LAIRG, a parish (large), in the county of Sutherland, 19 miles (W. by N.) from the village of Golspie; containing 913 inhabitants, of whom 69 are in the village of Lairg. The name is generally supposed to be derived from the Gaelic word Lorg, signifying " a footpath ", and to be descriptive of the situation of the parish, which lies in the direct line from the northern to the southern part of the county, and the way through which was only a footpath till the present high road was constructed. Some, however, derive the name from the compound term ia-ri-Leig-, "bordering on the lake ", in allusion to the extensive and beautiful sheet of water called Loch Shin. The parish is not remarkable for any events of historical importance. There are several cairns still remaining, concerning the origin of which very little is known, the people of the country, when questioned upon the subject, merely repeating the tradition that they were built by the Fingalians. At a place called Cnoek a chalk, " the hill of the fight ", a number of tumuli are visible, which are reported to be the graves of those who fell in an encounter between the Sutherlands and the Mackays.

The PARISH is thirty miles in its greatest length, from east to west, and about ten miles in breadth, from north to south; containing 40,000 acres. It is twenty miles distant from the sea, and is bounded on the north by the parish of Farr, on the south by that of Criech, on the east by that of Rogart, and on the west by the parishes of Assynt and Eddrachillis.

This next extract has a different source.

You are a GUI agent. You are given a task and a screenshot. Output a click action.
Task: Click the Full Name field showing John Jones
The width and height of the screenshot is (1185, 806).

The surface throughout is hilly, and by far the larger part of it covered with heath: the hills vary in height in different parts, but are generally lofty, and on the northern boundary towers Ben-Chlibrig, the highest mountain in the county. The whole site of the parish, indeed, is very considerably elevated, and the air in winter is bleak and piercing, the cold being often accompanied with heavy falls of rain and snow; the climate, however, is healthy, and the inhabitants are hardy and long-lived. The lakes are about twenty in number: the principal is Loch Shin, extending nearly the whole length of the parish; it is twenty-four miles long, and its average breadth is about one mile, the depth varying from twenty to thirty fathoms. There are five rivers, four of which fall into this loch. From the east end of it issues the river Shin, which, after a rapid course of about three miles, precipitates itself over a rock twenty feet high, forming a fine cascade, and at last loses itself in the Kyle of Sutherland. Trout are found in many of the lakes; in Loch Craggy they abound, and are considered to be of as good quality as any in the kingdom.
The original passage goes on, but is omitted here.